The satellites are spaced in orbit so that at any time a minimum of six
satellites will be in view to users anywhere in the world. The satellites
continuously broadcast position and time data to users throughout the world.
• Using a portable or handheld receiver unit that receives
data from the closest satellites, the GPS unit triangulates the data to
determine the unit's exact location (typically in latitude and longitude),
elevation, speed, and time. This information is available around-the-clock
anywhere in the world and is not dependent on weather.

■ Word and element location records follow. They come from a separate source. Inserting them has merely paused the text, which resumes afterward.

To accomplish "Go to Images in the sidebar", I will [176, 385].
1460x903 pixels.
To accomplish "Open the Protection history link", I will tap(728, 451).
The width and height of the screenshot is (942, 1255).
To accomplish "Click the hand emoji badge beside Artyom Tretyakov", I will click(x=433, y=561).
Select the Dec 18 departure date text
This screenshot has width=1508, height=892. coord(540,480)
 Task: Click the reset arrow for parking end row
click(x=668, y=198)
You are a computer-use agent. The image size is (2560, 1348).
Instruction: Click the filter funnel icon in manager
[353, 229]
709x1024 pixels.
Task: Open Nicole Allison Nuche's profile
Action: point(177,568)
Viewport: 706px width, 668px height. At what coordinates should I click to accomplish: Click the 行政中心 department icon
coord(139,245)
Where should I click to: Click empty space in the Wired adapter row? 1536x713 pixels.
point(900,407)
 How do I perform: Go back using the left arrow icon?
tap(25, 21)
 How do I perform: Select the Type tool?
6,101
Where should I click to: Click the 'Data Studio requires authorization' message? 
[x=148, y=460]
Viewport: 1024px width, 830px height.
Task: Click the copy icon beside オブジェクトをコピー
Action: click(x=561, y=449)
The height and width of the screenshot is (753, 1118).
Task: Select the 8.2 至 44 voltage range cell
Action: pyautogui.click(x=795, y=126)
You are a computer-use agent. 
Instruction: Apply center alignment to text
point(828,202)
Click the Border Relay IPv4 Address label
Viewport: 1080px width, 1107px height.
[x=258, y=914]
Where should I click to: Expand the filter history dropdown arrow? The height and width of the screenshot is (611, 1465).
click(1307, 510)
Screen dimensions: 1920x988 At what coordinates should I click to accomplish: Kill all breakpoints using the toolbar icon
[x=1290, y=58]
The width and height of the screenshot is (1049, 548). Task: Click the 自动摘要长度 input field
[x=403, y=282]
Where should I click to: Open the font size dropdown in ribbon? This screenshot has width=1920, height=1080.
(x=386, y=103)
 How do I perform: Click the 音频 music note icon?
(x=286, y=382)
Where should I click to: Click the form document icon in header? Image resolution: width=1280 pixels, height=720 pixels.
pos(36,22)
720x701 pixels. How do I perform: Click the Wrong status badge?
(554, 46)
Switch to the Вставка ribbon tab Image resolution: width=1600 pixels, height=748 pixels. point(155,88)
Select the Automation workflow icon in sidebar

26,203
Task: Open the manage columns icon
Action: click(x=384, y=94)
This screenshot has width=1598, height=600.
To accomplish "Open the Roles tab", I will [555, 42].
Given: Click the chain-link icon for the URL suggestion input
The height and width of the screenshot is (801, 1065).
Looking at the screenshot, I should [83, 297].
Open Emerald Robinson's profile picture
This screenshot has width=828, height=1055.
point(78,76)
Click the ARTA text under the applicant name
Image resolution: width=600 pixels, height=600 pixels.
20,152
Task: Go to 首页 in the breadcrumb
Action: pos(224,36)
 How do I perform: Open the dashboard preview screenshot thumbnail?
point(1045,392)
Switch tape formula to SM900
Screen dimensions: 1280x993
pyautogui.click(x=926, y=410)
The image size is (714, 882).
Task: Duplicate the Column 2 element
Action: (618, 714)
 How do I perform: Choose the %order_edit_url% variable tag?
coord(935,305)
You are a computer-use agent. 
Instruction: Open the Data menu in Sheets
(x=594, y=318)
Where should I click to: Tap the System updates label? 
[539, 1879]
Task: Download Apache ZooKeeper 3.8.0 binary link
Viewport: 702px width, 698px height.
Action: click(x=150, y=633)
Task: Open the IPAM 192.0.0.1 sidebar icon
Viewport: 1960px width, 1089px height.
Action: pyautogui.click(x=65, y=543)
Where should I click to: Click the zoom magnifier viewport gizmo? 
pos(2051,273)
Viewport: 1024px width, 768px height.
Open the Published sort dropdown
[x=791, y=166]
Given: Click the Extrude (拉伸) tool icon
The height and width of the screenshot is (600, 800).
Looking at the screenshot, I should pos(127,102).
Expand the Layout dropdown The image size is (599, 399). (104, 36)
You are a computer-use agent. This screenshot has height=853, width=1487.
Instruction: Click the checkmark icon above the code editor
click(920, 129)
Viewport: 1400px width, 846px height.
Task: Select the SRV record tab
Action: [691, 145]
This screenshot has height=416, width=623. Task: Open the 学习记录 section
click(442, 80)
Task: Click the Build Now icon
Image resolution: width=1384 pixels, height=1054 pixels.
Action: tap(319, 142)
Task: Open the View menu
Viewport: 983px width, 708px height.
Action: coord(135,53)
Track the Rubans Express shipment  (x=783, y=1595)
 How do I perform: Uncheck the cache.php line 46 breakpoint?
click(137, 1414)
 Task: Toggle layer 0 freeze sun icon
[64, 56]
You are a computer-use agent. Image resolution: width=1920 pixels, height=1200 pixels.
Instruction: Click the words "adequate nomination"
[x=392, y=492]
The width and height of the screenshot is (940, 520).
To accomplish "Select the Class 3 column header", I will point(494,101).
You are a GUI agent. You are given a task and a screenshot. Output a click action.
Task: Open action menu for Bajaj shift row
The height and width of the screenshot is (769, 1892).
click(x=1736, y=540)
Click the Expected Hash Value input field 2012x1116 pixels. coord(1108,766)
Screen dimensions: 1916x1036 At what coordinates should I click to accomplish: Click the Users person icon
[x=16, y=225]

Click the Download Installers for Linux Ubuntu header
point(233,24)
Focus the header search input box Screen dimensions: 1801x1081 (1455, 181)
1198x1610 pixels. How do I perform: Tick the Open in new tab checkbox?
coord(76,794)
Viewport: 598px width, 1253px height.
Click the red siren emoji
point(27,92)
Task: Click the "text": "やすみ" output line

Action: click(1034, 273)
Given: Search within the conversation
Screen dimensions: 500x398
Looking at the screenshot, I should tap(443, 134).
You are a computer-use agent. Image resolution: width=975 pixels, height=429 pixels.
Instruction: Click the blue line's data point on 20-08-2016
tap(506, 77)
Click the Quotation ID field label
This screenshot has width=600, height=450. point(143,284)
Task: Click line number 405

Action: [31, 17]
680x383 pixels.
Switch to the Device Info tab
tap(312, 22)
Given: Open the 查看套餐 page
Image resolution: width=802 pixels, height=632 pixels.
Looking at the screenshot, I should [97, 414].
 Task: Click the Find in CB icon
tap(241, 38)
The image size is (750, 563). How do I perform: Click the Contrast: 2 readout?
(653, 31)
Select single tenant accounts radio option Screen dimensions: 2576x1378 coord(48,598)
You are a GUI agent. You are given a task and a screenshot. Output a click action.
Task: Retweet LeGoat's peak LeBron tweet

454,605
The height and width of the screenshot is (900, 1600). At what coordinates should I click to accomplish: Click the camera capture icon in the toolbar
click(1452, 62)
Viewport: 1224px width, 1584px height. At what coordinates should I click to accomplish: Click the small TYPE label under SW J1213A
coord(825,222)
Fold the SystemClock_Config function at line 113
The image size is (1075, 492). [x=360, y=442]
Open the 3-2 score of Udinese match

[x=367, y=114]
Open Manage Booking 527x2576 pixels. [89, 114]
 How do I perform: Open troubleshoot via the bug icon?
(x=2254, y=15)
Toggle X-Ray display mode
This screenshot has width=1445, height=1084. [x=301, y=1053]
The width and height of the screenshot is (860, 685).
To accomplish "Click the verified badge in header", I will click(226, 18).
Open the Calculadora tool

• Selective Availability, which made the public GPS less
accurate than the military GPS, was turned off on May 1, 2000. Thus, the GPS
unit you can buy over the counter at many retailers is as accurate as those used
by the military today.
• Many over-the-counter handheld GPS units contain base maps
of a region of the earth but most can be hooked up to a computer to download
additional data for specific locales.
• GPS was developed in the 1970s by the U.S. Department of
Defense so that military units can always know their exact location and the
location of other units. The Global Positioning System (GPS) helped the United
States win the war in the Persian Gulf in 1991. During Operation Desert Storm,
military vehicles relied on the system to navigate across the barren desert at
night.
• GPS is free to the world, developed and paid for by the
United State Department of Defense. Nonetheless, the U.S. military maintains the
capability to prevent enemy use of GPS.
• In 1997, U.S. Secretary of Transportation Federico Peña
stated, "Most people don't know what GPS is. Five years from now, Americans
won't know how we lived without it." Today, GPS in included as part of
in-vehicle navigation systems and cellular phones. It's taken a few more than
five years but I know the rate of GPS use will continue to explode.